* Questions *
• A. In the essay on Harker and insanity, what does Harker notice about the Count after arriving at the castle?
• B. Copy word for word the part of the essay on Harker and insanity starting at "Dracula is a" and ending at "sense of eyesight.".

* Passage *
====================

Why Jon Harker Benefits from Insanity

Dracula is a text that presents several definitions for what it means to be insane. We find traces of unsettling behaviors from the Count himself and early character Jon Harker. What seems to be a case unique to the novel is how in order to be exposed to insanity, it is impossible to use our primary sense of eyesight.

Early in the novel, Jonathan Harker experiences many strange phenomena that lead him to eventually be admitted to the hospital in Budapest. After arriving at the foreboding Transylvanian castle, Harker notices that the Count has no reflection in a mirror. “It amazed me that I had not seen him, since the glass covered the whole room behind me” (p32). Immediately an association of the unnatural and the senses is created, and Jonathan, to reader’s chagrin, continues to play the fool under his eyesight for quite some time. “At first I could not believe my eyes. I thought it was some trick of the moonlight, some weird effect of shadow” (p 41). Though at this point in the novel we are not certain of the cause of Harker’s madness, it is safe to assume his visual experiences at the Count’s manor play a large role, particularly the “dream”.

“I thought at the time I must be dreaming when I saw them, for, though the moonlight was behind them, they had no shadow on the floor” (p 44). This dream presents a time in which Harker is disconnected from his conscious, and therefore his eyesight holds much more reliability than it does when he is fully aware of himself, or how we would typically define “sane”. However, Jonathan remains adamant that he is losing his mind, or asleep, because how could his eyesight, a sense that has never given him cause to feel he cannot rely on it, be mistaken?

====================

* Listed records *
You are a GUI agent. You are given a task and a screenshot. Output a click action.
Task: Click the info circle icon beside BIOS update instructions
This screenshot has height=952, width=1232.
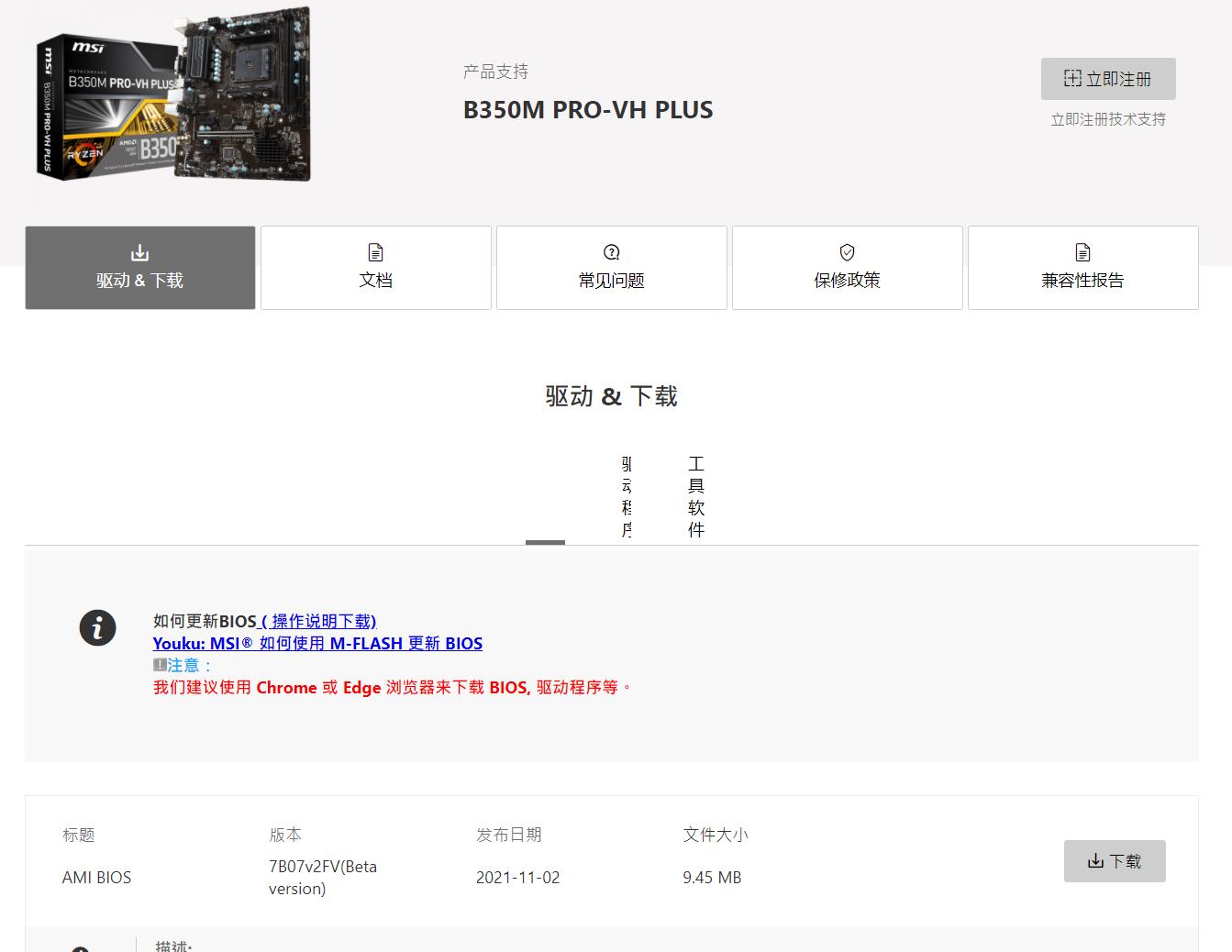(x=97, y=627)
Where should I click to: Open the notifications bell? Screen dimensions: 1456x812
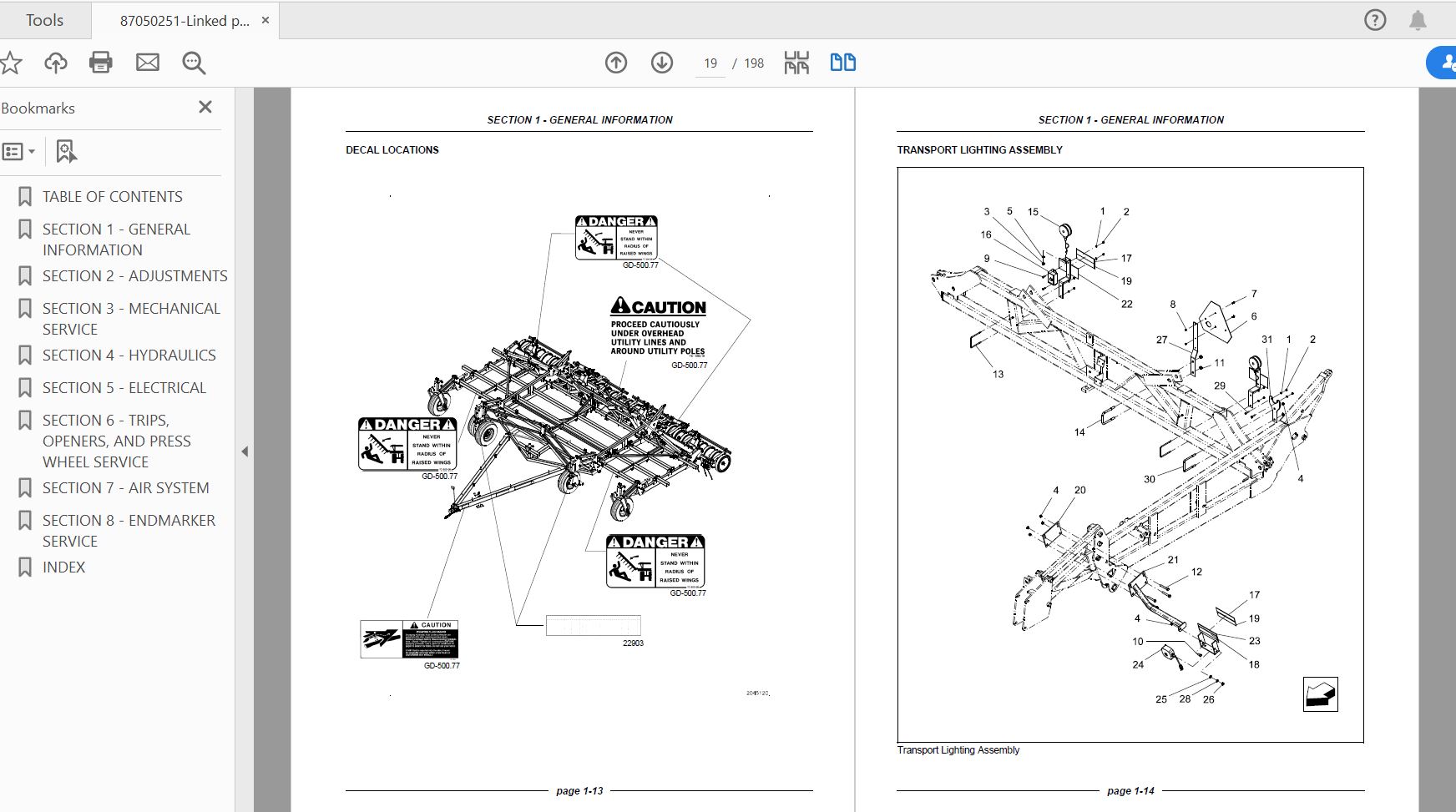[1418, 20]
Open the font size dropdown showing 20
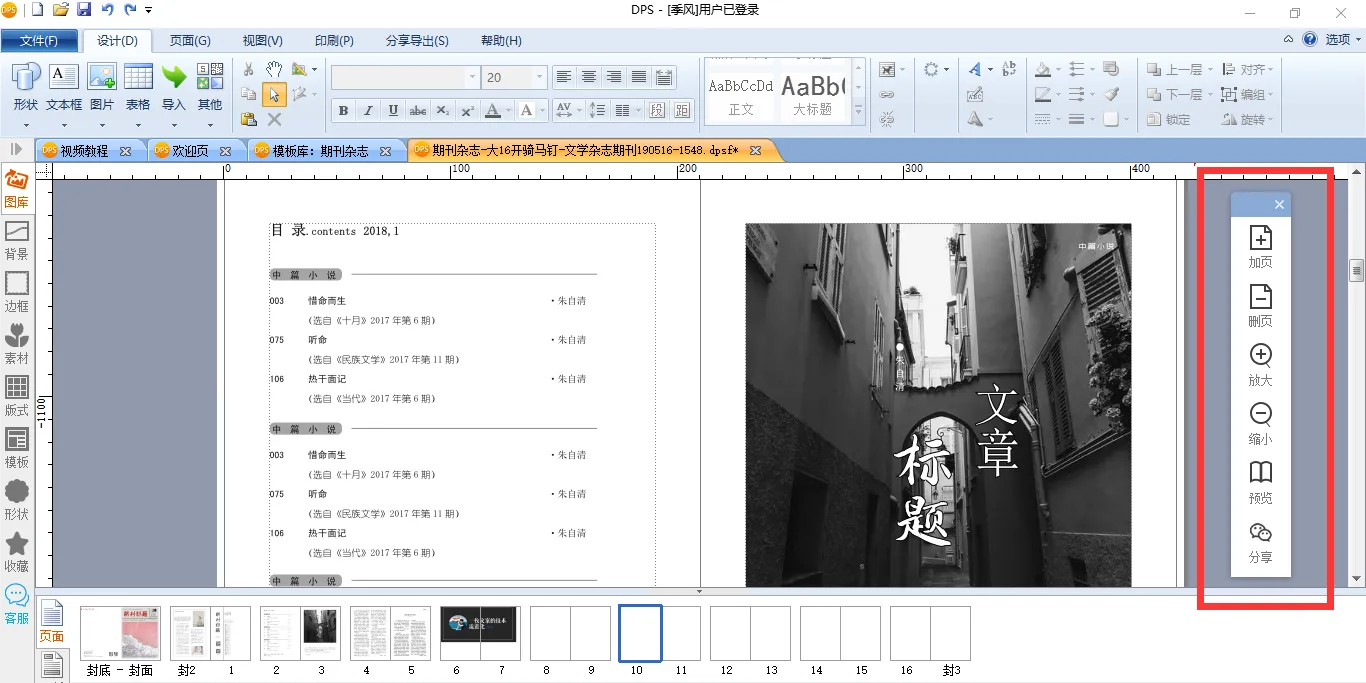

====================

* Outputs by task *
• A. He notices that the Count has no reflection in a mirror.

• B.
Dracula is a text that presents several definitions for what it means to be insane. We find traces of unsettling behaviors from the Count himself and early character Jon Harker. What seems to be a case unique to the novel is how in order to be exposed to insanity, it is impossible to use our primary sense of eyesight.